8i | 9i | 10g | 11g | 12c | 13c | 18c | 19c | 21c | 23c | Misc | PL/SQL | SQL | RAC | WebLogic | Linux
SKEWNESS_POP and SKEWNESS_SAMP Analytic Functions
This article gives an overview of the SKEWNESS_POP
and SKEWNESS_SAMP
analytic functions. If you are new to analytic functions you should probably read this introduction to analytic functions first.
- Basics
- Setup
- SKEWNESS_POP and SKEWNESS_SAMP as Aggregate Functions
- SKEWNESS_POP Analytic Function
- SKEWNESS_SAMP Analytic Function
- Quick Links
Related articles.
Basics
You can read a basic introduction to skewness here.
The SKEWNESS_POP
and SKEWNESS_SAMP
aggregate and analytic functions were added in Oracle 21c to measure asymmetry, or skew, in the distribution of data. In both cases they return a numeric value with the following meaning.
- Negative : Left skew. The data is mostly on the right, but the long tail is on the left, so this is considered left skew or left tailed.
- Zero : Data has a normal distribution. Most of the values cluster around the mean, with fewer at the tails. Zero is also returned if the data set has less than 3 rows.
- Positive : Right skew. The data is mostly on the left, but the long tail is on the right, so this is considered right skew or right tailed.

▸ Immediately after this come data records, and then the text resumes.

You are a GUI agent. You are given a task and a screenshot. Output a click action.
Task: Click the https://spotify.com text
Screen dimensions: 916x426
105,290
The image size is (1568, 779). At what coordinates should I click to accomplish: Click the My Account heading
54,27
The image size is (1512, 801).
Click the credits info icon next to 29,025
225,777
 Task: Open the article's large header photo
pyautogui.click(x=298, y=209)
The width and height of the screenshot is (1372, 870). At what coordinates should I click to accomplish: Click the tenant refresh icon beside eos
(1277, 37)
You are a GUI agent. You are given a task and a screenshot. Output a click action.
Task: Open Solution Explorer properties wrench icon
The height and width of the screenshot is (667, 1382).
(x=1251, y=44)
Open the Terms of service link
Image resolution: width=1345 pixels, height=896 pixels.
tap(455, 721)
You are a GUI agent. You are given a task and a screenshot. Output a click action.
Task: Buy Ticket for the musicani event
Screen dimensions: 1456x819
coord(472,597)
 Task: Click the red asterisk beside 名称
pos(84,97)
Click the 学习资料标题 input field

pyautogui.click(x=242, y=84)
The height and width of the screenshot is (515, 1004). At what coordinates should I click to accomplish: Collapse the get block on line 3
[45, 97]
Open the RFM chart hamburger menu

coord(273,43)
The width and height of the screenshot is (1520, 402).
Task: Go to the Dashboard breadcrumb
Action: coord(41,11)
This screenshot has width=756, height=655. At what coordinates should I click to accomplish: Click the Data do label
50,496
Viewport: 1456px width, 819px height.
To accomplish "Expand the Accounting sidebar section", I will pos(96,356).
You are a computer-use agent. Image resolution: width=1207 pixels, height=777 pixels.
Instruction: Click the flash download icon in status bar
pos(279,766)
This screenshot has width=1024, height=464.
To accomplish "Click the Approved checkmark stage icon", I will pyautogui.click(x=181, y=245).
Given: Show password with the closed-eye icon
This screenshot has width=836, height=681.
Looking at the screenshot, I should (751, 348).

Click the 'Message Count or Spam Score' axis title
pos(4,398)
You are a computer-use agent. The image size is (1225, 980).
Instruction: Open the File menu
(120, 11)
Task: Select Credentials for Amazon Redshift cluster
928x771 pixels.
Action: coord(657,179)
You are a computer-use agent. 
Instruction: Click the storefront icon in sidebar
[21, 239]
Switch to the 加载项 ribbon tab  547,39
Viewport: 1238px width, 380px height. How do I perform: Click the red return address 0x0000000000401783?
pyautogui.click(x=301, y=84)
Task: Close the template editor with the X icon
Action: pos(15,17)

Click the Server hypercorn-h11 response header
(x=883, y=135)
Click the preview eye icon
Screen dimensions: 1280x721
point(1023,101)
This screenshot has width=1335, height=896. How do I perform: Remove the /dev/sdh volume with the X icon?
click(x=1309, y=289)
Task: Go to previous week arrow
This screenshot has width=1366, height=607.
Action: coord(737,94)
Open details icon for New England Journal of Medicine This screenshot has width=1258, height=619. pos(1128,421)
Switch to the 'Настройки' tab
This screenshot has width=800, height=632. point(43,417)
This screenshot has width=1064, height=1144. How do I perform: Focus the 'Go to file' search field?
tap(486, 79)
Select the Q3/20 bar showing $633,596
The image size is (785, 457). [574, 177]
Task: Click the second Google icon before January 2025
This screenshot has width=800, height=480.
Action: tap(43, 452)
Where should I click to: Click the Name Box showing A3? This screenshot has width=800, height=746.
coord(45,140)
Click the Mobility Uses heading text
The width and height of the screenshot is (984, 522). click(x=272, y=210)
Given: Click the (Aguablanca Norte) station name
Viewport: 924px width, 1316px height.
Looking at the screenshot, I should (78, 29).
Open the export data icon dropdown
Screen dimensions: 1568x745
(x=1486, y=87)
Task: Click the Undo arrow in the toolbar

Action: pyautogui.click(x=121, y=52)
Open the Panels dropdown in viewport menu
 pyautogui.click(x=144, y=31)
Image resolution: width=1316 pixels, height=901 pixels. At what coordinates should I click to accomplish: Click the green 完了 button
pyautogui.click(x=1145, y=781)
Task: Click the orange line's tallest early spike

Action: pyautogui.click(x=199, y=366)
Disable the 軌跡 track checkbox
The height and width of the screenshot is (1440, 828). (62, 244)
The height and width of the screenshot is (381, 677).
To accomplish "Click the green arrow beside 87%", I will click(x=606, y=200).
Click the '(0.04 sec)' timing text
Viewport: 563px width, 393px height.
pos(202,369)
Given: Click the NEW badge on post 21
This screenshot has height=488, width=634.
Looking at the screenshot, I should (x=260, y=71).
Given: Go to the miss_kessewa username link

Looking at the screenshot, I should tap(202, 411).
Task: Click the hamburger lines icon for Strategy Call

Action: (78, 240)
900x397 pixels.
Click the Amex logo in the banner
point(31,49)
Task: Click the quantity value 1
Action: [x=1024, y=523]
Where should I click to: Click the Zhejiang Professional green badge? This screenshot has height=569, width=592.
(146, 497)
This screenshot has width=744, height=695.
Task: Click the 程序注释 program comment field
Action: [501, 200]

- Null : Null values in the expression are ignored, and the function will return null if all rows have a null value for the expression.
The SKEWNESS_POP
and SKEWNESS_SAMP
functions will not return the same results, but both should be representative of the distribution of data. The larger the data set, the more similar their results will be.
Setup
We need some data with various distribution patterns to measure using the SKEWNESS_POP
and SKEWNESS_SAMP
aggregate functions. The following table contains columns that represent a left skew, normal distribution and a right skew.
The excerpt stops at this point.